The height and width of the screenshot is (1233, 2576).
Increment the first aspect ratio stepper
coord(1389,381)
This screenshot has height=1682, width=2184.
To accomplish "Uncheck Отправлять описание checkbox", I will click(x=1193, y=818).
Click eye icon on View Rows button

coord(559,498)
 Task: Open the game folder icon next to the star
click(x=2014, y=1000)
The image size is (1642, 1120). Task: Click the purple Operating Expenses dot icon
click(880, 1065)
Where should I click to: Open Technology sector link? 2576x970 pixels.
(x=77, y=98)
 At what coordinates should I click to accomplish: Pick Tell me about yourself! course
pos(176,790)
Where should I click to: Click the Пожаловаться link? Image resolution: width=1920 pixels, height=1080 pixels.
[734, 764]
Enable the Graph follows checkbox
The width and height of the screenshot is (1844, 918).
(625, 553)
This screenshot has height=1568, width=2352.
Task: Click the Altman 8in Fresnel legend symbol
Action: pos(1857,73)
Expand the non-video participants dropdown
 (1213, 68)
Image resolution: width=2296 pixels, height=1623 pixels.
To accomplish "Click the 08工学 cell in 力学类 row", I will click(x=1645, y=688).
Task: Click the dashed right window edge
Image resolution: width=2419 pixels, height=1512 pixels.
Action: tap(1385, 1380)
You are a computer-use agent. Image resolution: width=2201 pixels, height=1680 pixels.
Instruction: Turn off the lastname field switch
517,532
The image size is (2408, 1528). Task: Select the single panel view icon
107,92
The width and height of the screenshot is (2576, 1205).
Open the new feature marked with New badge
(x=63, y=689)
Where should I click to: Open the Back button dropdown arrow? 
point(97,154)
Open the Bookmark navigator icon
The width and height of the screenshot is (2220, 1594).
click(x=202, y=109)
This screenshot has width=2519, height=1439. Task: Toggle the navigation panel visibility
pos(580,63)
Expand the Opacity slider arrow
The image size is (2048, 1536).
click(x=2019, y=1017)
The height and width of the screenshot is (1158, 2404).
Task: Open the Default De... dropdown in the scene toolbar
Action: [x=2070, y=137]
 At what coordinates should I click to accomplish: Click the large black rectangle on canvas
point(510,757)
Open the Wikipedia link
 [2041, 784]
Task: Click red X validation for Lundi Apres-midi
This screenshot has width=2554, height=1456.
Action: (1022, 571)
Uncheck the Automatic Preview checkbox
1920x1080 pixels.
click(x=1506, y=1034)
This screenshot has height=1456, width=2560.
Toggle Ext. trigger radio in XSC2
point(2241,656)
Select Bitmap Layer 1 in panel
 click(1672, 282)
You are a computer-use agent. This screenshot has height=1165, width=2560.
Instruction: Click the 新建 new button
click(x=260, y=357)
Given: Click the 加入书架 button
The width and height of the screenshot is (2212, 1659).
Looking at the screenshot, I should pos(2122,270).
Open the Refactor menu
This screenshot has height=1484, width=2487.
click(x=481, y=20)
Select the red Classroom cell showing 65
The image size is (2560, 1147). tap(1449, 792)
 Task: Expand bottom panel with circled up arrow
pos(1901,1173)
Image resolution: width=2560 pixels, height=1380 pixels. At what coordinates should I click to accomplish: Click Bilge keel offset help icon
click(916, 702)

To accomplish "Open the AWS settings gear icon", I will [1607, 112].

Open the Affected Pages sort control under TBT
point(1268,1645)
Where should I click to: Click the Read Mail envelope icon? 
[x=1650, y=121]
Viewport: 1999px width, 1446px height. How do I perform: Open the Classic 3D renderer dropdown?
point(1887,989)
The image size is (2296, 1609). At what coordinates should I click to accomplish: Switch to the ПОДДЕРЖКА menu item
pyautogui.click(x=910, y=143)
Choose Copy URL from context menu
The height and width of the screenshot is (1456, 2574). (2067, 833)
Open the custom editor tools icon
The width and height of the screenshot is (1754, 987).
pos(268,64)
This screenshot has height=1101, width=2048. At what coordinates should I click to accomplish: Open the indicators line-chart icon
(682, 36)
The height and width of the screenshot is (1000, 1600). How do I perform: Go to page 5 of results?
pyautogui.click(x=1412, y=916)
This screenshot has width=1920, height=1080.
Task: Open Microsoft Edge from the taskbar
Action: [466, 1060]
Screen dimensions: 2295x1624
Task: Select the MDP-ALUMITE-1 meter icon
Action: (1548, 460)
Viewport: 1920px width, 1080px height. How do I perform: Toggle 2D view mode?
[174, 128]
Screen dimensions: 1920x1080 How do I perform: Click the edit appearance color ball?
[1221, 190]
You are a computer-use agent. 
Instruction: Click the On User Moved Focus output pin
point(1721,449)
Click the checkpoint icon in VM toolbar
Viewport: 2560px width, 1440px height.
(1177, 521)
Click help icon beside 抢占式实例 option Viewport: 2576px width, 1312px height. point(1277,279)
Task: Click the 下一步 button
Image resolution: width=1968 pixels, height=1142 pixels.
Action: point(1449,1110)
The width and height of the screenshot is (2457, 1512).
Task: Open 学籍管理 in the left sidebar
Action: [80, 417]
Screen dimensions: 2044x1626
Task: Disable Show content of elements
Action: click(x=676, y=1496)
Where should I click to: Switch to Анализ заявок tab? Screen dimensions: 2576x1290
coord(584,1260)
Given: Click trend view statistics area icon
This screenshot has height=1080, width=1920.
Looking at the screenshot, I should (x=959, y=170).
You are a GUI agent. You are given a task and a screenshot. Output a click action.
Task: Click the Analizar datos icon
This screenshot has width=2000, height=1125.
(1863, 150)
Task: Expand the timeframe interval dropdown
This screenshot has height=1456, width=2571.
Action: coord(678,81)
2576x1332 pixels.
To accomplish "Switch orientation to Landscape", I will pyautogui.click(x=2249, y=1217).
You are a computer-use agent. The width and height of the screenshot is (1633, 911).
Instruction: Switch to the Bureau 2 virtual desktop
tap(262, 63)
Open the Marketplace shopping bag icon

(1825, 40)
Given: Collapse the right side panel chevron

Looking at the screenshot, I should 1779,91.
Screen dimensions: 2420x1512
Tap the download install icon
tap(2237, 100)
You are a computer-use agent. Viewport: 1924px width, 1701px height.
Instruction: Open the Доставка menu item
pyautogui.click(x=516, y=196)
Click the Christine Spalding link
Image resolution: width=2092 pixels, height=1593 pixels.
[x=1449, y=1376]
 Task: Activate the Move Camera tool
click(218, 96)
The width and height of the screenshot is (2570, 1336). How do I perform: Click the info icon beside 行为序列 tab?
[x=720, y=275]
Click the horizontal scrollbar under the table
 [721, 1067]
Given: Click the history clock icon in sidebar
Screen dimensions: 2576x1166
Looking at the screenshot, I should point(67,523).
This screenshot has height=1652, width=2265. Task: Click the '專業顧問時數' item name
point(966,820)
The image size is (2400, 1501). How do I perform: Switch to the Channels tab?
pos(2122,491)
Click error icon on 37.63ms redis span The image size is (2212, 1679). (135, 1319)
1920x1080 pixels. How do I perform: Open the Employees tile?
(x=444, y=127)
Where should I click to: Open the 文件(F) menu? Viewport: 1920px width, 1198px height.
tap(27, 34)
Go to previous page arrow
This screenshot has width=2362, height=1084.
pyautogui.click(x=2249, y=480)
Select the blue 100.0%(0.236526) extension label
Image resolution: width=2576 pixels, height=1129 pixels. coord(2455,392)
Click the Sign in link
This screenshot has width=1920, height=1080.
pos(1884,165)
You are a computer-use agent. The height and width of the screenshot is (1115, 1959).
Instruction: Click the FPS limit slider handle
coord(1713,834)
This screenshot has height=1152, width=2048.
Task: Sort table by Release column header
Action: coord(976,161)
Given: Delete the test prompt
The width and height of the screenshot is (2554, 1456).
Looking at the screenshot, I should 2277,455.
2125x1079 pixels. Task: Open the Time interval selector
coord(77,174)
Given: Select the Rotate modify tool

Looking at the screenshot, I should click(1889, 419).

### WHAT THE TASK ASKS
Give back all the material, with each line exactly as it stands.

### OUTPUT OF THE TASK
The height and width of the screenshot is (1233, 2576).
Increment the first aspect ratio stepper
coord(1389,381)
This screenshot has height=1682, width=2184.
To accomplish "Uncheck Отправлять описание checkbox", I will click(x=1193, y=818).
Click eye icon on View Rows button

coord(559,498)
 Task: Open the game folder icon next to the star
click(x=2014, y=1000)
The image size is (1642, 1120). Task: Click the purple Operating Expenses dot icon
click(880, 1065)
Where should I click to: Open Technology sector link? 2576x970 pixels.
(x=77, y=98)
 At what coordinates should I click to accomplish: Pick Tell me about yourself! course
pos(176,790)
Where should I click to: Click the Пожаловаться link? Image resolution: width=1920 pixels, height=1080 pixels.
[734, 764]
Enable the Graph follows checkbox
The width and height of the screenshot is (1844, 918).
(625, 553)
This screenshot has height=1568, width=2352.
Task: Click the Altman 8in Fresnel legend symbol
Action: pos(1857,73)
Expand the non-video participants dropdown
 (1213, 68)
Image resolution: width=2296 pixels, height=1623 pixels.
To accomplish "Click the 08工学 cell in 力学类 row", I will click(x=1645, y=688).
Task: Click the dashed right window edge
Image resolution: width=2419 pixels, height=1512 pixels.
Action: tap(1385, 1380)
You are a computer-use agent. Image resolution: width=2201 pixels, height=1680 pixels.
Instruction: Turn off the lastname field switch
517,532
The image size is (2408, 1528). Task: Select the single panel view icon
107,92
The width and height of the screenshot is (2576, 1205).
Open the new feature marked with New badge
(x=63, y=689)
Where should I click to: Open the Back button dropdown arrow? 
point(97,154)
Open the Bookmark navigator icon
The width and height of the screenshot is (2220, 1594).
click(x=202, y=109)
This screenshot has width=2519, height=1439. Task: Toggle the navigation panel visibility
pos(580,63)
Expand the Opacity slider arrow
The image size is (2048, 1536).
click(x=2019, y=1017)
The height and width of the screenshot is (1158, 2404).
Task: Open the Default De... dropdown in the scene toolbar
Action: [x=2070, y=137]
 At what coordinates should I click to accomplish: Click the large black rectangle on canvas
point(510,757)
Open the Wikipedia link
 [2041, 784]
Task: Click red X validation for Lundi Apres-midi
This screenshot has width=2554, height=1456.
Action: (1022, 571)
Uncheck the Automatic Preview checkbox
1920x1080 pixels.
click(x=1506, y=1034)
This screenshot has height=1456, width=2560.
Toggle Ext. trigger radio in XSC2
point(2241,656)
Select Bitmap Layer 1 in panel
 click(1672, 282)
You are a computer-use agent. This screenshot has height=1165, width=2560.
Instruction: Click the 新建 new button
click(x=260, y=357)
Given: Click the 加入书架 button
The width and height of the screenshot is (2212, 1659).
Looking at the screenshot, I should pos(2122,270).
Open the Refactor menu
This screenshot has height=1484, width=2487.
click(x=481, y=20)
Select the red Classroom cell showing 65
The image size is (2560, 1147). tap(1449, 792)
 Task: Expand bottom panel with circled up arrow
pos(1901,1173)
Image resolution: width=2560 pixels, height=1380 pixels. At what coordinates should I click to accomplish: Click Bilge keel offset help icon
click(916, 702)

To accomplish "Open the AWS settings gear icon", I will [1607, 112].

Open the Affected Pages sort control under TBT
point(1268,1645)
Where should I click to: Click the Read Mail envelope icon? 
[x=1650, y=121]
Viewport: 1999px width, 1446px height. How do I perform: Open the Classic 3D renderer dropdown?
point(1887,989)
The image size is (2296, 1609). At what coordinates should I click to accomplish: Switch to the ПОДДЕРЖКА menu item
pyautogui.click(x=910, y=143)
Choose Copy URL from context menu
The height and width of the screenshot is (1456, 2574). (2067, 833)
Open the custom editor tools icon
The width and height of the screenshot is (1754, 987).
pos(268,64)
This screenshot has height=1101, width=2048. At what coordinates should I click to accomplish: Open the indicators line-chart icon
(682, 36)
The height and width of the screenshot is (1000, 1600). How do I perform: Go to page 5 of results?
pyautogui.click(x=1412, y=916)
This screenshot has width=1920, height=1080.
Task: Open Microsoft Edge from the taskbar
Action: [466, 1060]
Screen dimensions: 2295x1624
Task: Select the MDP-ALUMITE-1 meter icon
Action: (1548, 460)
Viewport: 1920px width, 1080px height. How do I perform: Toggle 2D view mode?
[174, 128]
Screen dimensions: 1920x1080 How do I perform: Click the edit appearance color ball?
[1221, 190]
You are a computer-use agent. 
Instruction: Click the On User Moved Focus output pin
point(1721,449)
Click the checkpoint icon in VM toolbar
Viewport: 2560px width, 1440px height.
(1177, 521)
Click help icon beside 抢占式实例 option Viewport: 2576px width, 1312px height. point(1277,279)
Task: Click the 下一步 button
Image resolution: width=1968 pixels, height=1142 pixels.
Action: point(1449,1110)
The width and height of the screenshot is (2457, 1512).
Task: Open 学籍管理 in the left sidebar
Action: [80, 417]
Screen dimensions: 2044x1626
Task: Disable Show content of elements
Action: click(x=676, y=1496)
Where should I click to: Switch to Анализ заявок tab? Screen dimensions: 2576x1290
coord(584,1260)
Given: Click trend view statistics area icon
This screenshot has height=1080, width=1920.
Looking at the screenshot, I should (x=959, y=170).
You are a GUI agent. You are given a task and a screenshot. Output a click action.
Task: Click the Analizar datos icon
This screenshot has width=2000, height=1125.
(1863, 150)
Task: Expand the timeframe interval dropdown
This screenshot has height=1456, width=2571.
Action: coord(678,81)
2576x1332 pixels.
To accomplish "Switch orientation to Landscape", I will pyautogui.click(x=2249, y=1217).
You are a computer-use agent. The width and height of the screenshot is (1633, 911).
Instruction: Switch to the Bureau 2 virtual desktop
tap(262, 63)
Open the Marketplace shopping bag icon

(1825, 40)
Given: Collapse the right side panel chevron

Looking at the screenshot, I should 1779,91.
Screen dimensions: 2420x1512
Tap the download install icon
tap(2237, 100)
You are a computer-use agent. Viewport: 1924px width, 1701px height.
Instruction: Open the Доставка menu item
pyautogui.click(x=516, y=196)
Click the Christine Spalding link
Image resolution: width=2092 pixels, height=1593 pixels.
[x=1449, y=1376]
 Task: Activate the Move Camera tool
click(218, 96)
The width and height of the screenshot is (2570, 1336). How do I perform: Click the info icon beside 行为序列 tab?
[x=720, y=275]
Click the horizontal scrollbar under the table
 [721, 1067]
Given: Click the history clock icon in sidebar
Screen dimensions: 2576x1166
Looking at the screenshot, I should point(67,523).
This screenshot has height=1652, width=2265. Task: Click the '專業顧問時數' item name
point(966,820)
The image size is (2400, 1501). How do I perform: Switch to the Channels tab?
pos(2122,491)
Click error icon on 37.63ms redis span The image size is (2212, 1679). (135, 1319)
1920x1080 pixels. How do I perform: Open the Employees tile?
(x=444, y=127)
Where should I click to: Open the 文件(F) menu? Viewport: 1920px width, 1198px height.
tap(27, 34)
Go to previous page arrow
This screenshot has width=2362, height=1084.
pyautogui.click(x=2249, y=480)
Select the blue 100.0%(0.236526) extension label
Image resolution: width=2576 pixels, height=1129 pixels. coord(2455,392)
Click the Sign in link
This screenshot has width=1920, height=1080.
pos(1884,165)
You are a computer-use agent. The height and width of the screenshot is (1115, 1959).
Instruction: Click the FPS limit slider handle
coord(1713,834)
This screenshot has height=1152, width=2048.
Task: Sort table by Release column header
Action: coord(976,161)
Given: Delete the test prompt
The width and height of the screenshot is (2554, 1456).
Looking at the screenshot, I should 2277,455.
2125x1079 pixels. Task: Open the Time interval selector
coord(77,174)
Given: Select the Rotate modify tool

Looking at the screenshot, I should click(1889, 419).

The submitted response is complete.